Moving the warrior the obvious southwest didn't add any information to that. In the end, I finally decided to move. We're Financial so the coast is worthwhile. The move did give up a lot of hills, but we don't really have a lot of food to work them. And expecting to trail in tech, this will not be a big wonder game.
I think the right moves are worker first, followed by chopping the work boat. Work boat first only adds 1 unit towards building the worker; the work boat would take 12 turns and recover only 5 turns towards the worker. Let's go for the big 6-food tile sooner and the 4-food tile next. So first research to Agriculture.
3500 BC brings us our answer: We Are Not Alone. Great Wall it is. That means I do not have time to finish Bronze Working before I'll need to start the Wall, so I swapped over to Masonry now.
Actually it turned out that the commerce from the clams did push research fast enough that I could have done Bronze first. And the upshot of not doing so was that the worker sat idle for 3 turns after doing two hill mines until he learned how to start chopping. A minor error.
So London grew to size 5, working food and mines. I paused the Great Wall to double-whip a worker just before London would have overgrown to size 6 unhappiness.
This is interesting. Saladin's research surprisingly appeared on the scoreboard. OK, I'm planning heavy espionage, but not this soon! Thus the EP count reveals that Saladin must have at least one other contact, though I haven't been able to find him/her/it yet.
Turn 63 with 3 turns to go on the wall, a BIFAL notification startles me, but it was just Stonehenge.
Mission accomplished!
Well, this land is pretty barren. Maybe it would have been better to skip the wall and just let the barbarians have it. :) Anyway, time to build settlers. Oh hey, we are Imperialistic, I just noticed. Should have saved that worker whip for a settler instead. Actually should have simply whipped a settler instead.

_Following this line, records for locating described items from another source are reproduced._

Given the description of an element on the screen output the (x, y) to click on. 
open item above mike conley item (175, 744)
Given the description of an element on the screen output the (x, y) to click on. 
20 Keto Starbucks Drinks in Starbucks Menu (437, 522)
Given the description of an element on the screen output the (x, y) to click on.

Anyway, now where to put settlers. This was my first stab at a dotmap. But it has a serious problem - every single city has crap for tiles in its first ring! Fish, sheep, horses, and flood plains all need a culture expansion, which will be tough to come by. Only one spot gets a city off the ground quickly, between the sheep and horses. But that site has crap beyond the animals, just plains and coast, and screws up placing cities for the wines and flood plains and clams.
Thought about the Great Lighthouse, but too many other things were higher priority than Sailing, including Mysticism for monuments. It eventually went on T138 / 550 BC. Writing, though, was uncharacteristically low priority. I'm doing Spies for the first few GPs so no rush to a library, and without tech trading there's no rush to Alphabet.

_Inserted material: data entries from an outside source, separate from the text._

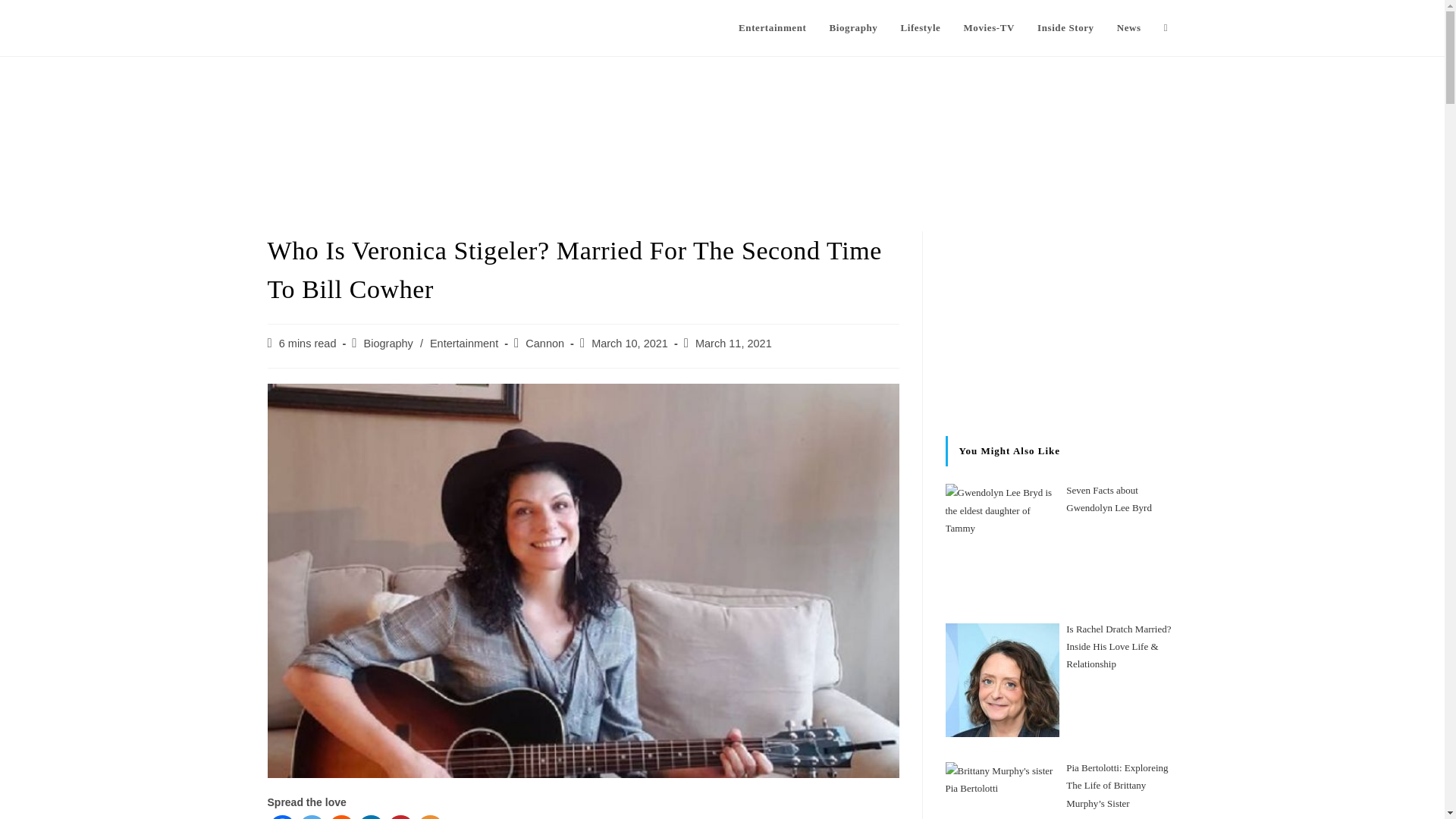
CelebSuburb (317, 26)
Posts by Cannon (544, 343)
Lifestyle (920, 28)
Cannon (544, 343)
Entertainment (463, 343)
Entertainment (771, 28)
More (430, 816)
Linkedin (371, 816)
Biography (388, 343)
Facebook (281, 816)
Movies-TV (989, 28)
Reddit (340, 816)
Biography (852, 28)
Twitter (311, 816)
Inside Story (1065, 28)
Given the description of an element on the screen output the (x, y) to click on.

Anyway, here's the dot map I did end up with.
In retrospect after seeing other reports, particularly darrelljs's, this was terrible strategy. Far better would have been to settle towards Saladin as quickly as possible, for which we have the perfect combination of traits, cheap settlers and economy support. Saladin won't declare war at Pleased, so we could easily have claimed the majority of the continent peacefully. But I was stupid.
The Great Wall did its job, keeping barbarians out of my borders. But that led to a pair of barb archers just sitting there in the southwest. I'd skipped Archery (between the Great Wall and horses available, didn't expect to need archers) so had to send three warriors to clear them out.

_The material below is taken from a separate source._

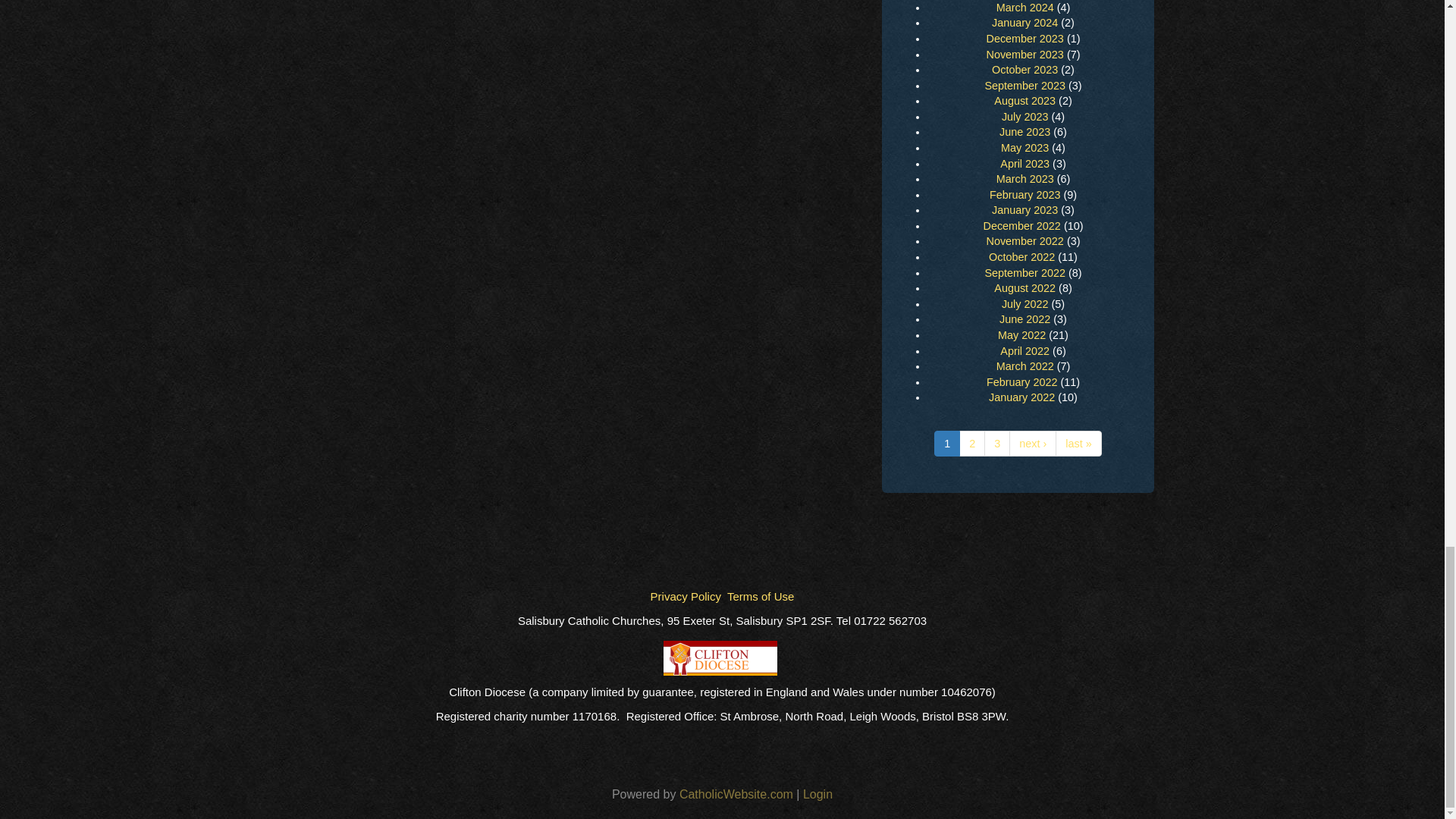
Go to last page (1077, 443)
Go to next page (1033, 443)
Go to page 3 (997, 443)
Go to page 2 (972, 443)
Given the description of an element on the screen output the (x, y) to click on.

Farther north, my first warrior had finished scouting everything he could reach, surviving a good six animal attacks for Woodsman II. This is a neat map, very reminiscent of England, with London on the bay in the south and a hostile Scottish Saladish neighbor to the north.
Saladin's other friend must be on the far side of his land, where I can't reach, and we can't ask for Open Borders even if one of us had Writing (and he's currently stuck on Iron Working.) Solution - whip a Work Boat out of Nottingham to go sail over for the contact! Yes, sometimes it is correct to whip things even before the granary. That work boat eventually met Sitting Bull.
London built five settlers total, then switched to workers. It was difficult, but I stayed my hand on whipping the city. With five strong tiles all being worked, an anger penalty for the whip would be quite harsh.
Had to research Writing just to give the cities something to build. I had been planning to backfill by stealing techs - but can you see the problem with trying to steal Writing?
Saladin's Hinduism spread to me, and I definitely converted right away. T142 brought my Great Spy who settled in London of course.
Yeah, we're going to be playing from behind.